家計の支出割合の目安|手取りから考える理想バランス
📅 2026年8月26日 公開
「住居費は手取りの3割まで」といった家計の目安を聞いたことがある方は多いはずです。こうした割合は判断の入り口としては便利ですが、そのまま当てはめると窮屈になることもあります。ここでは支出バランスの考え方と、割合をどう使いこなすかを整理します。
まず「手取り」を基準にする
家計のバランスを考えるときは、額面の年収ではなく実際に口座へ入る手取り額を基準にします。税や社会保険料が引かれた後の金額こそが、実際に使えるお金だからです。ボーナスがある方は、月々の手取りとボーナスを分けて考えると計画が立てやすくなります。まずは直近3か月ほどの入金額を確認し、平均的な月の手取りを把握するところから始めましょう。
よく使われる割合の目安とその位置づけ
一般的には、住居費は手取りの3割以内、食費は2割前後、貯蓄は1〜2割といった目安が紹介されることが多くあります。これらはあくまで平均的な家庭を想定した出発点であり、正解の数字ではありません。都市部で住居費が高い地域では、住居費の割合が上がる代わりに車を持たないなど、別の費目で調整するのが自然です。割合は「自分の家計のどこが平均から外れているか」を見つけるための物差しとして使うのが実用的です。
世帯構成やライフステージで変わる
単身世帯、共働き、子育て中、退職後では、無理のないバランスは大きく異なります。

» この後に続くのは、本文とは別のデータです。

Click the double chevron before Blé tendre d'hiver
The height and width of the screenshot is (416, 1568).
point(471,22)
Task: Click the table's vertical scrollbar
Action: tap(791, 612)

子どもの成長期には教育費の割合が上がり、その分ほかの費目を抑える必要が出てきます。逆に、教育費のかからない時期は貯蓄の割合を高めやすい局面といえます。一つの割合を守り続けるより、数年単位で見直しながら重心を移していく方が現実的です。
見直すなら固定費から
支出を減らそうとすると食費や日用品から削りたくなりますが、日々の我慢は続きにくく、効果も限られがちです。住居費・通信費・保険料・サブスクといった固定費は、一度見直せば毎月自動的に効果が続きます。まず固定費を一覧にして、金額の大きい順に「今の内容で必要か」を確認していきましょう。固定費に手を入れたうえで変動費を整えると、無理なく続けられる家計になります。
割合より「先取り」で仕組みにする
余ったら貯める方式では、貯蓄額が月ごとにぶれやすくなります。給料日に一定額を別口座へ自動で移す、いわゆる先取り貯蓄にすると、残りで生活する形が自然にできあがります。支払いをカードにまとめて明細で費目を把握しつつ、貯蓄は自動振替で確保する、という役割分担が管理しやすい形です。割合を計算し続けるより、仕組みを一度作ってしまう方が長続きします。